Pacjent w stanie wegetatywnym porozumiał się z lekarzami. To przełom w komunikacji z chorymi, którzy dotąd uchodzili za nieświadomych.
Pacjent, o którym mowa, od pięciu lat znajduje się w stanie wegetatywnym. Porozumiał się z lekarzami, komunikując im swoje myśli - wynika z badań lekarzy brytyjskich i belgijskich opublikowanych w "New England Journal of Medicine".
Tak, tak, nie, nie
Aby odczytać myśli 29-letniego pacjenta, który doznał uszkodzenia mózgu w następstwie wypadku samochodowego z 2003 roku, posłużono się techniką funkcyjnego rezonansu magnetycznego, tzw. fMRI (od ang. functional magnetic resonance imaging), pozwalającą wykrywać duże przepływy krwi do poszczególnych części mózgu.
Po wykryciu oznak aktywności mózgu, lekarze podłączyli go do skanera i nauczyli pacjenta, aby używał wyobraźni ruchowej (myśląc o grze w tenisa), gdy chciał odpowiadać "tak", ponieważ odpowiedź pobudzała aktywność w części mózgu kontrolującej ruchy ramienia. Dla odpowiedzi "nie" posłużono się wyobraźnią przestrzenną (pacjent myślał o poruszaniu się po swoim domu, lub na ulicy).

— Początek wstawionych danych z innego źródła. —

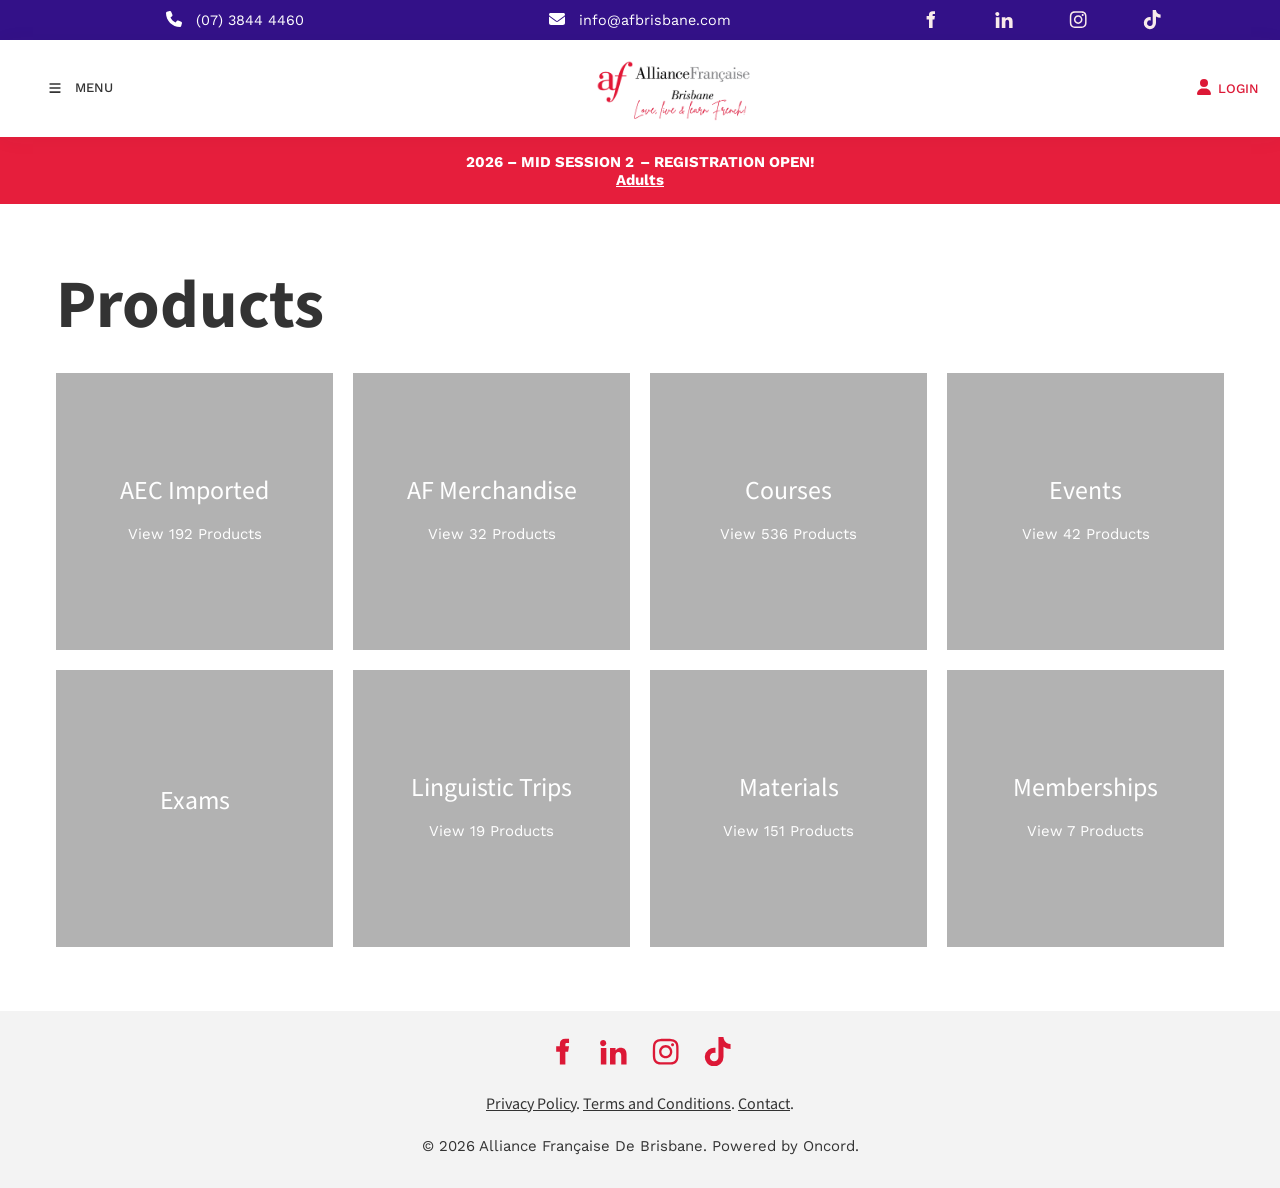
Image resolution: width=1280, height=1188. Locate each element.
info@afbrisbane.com (655, 20)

Testy wykazały, że, mimo stanu wegetatywnego, pacjent był w stanie poprawnie odpowiedzieć "tak", lub "nie" rozmyślnie zmieniając aktywność mózgu. Obie odpowiedzi były wykazane na skanerze przez inny typ aktywności mózgu. Oznacza to, że był on świadom, choć niezdolny do innego porozumiewania się z otoczeniem.
Eutanazowano świadomych?
Jak komentują dziennikarze BBC, odkrycie to może zmienić dotychczasowe procedury opieki medycznej nad pacjentami w stanie wegetatywnym. Stawia przed lekarzami także nowe pytania natury etycznej i prawnej. Prawo wielu krajów dopuszcza bowiem pozbawienie życia pacjenta w permanentnym stanie wegetatywnym poprzez odłączenie od aparatury wspomagającej. Jeśli jednak miałoby się okazać, iż reaguje on na pytania, to wówczas pozbawienie go życia byłoby sprzeczne z prawem, nawet wówczas, gdyby zakomunikował, że chce umrzeć.
Według klasycznej definicji, stan wegetatywny rozpoznaje się po tym, że pacjent jest przytomny, ale pozbawiony świadomości. Zachowuje pewne reakcje odruchowe (oddychanie, trawienie pokarmów podawanych dożołądkowo itd.), ale pozbawiony jest zmysłowego kontaktu ze światem, co jest efektem uszkodzenia półkul mózgowych, zapewniających człowiekowi świadomość siebie, otoczenia i warunkujących celowość działań.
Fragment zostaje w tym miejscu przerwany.